**Written problem:** Quote the lines from the one containing "Where should I" through the one containing "point(628,123)", inclusive, and nothing more.

**Exercise input:**

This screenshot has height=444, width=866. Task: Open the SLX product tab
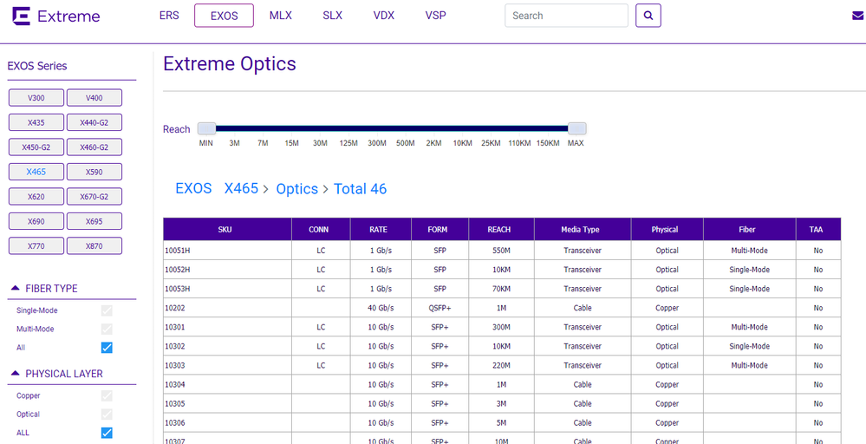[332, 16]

==

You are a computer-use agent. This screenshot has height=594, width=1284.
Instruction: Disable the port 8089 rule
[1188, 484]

---

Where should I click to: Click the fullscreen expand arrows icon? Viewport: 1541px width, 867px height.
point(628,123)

**Reply to the exercise:**
Where should I click to: Click the fullscreen expand arrows icon? Viewport: 1541px width, 867px height.
point(628,123)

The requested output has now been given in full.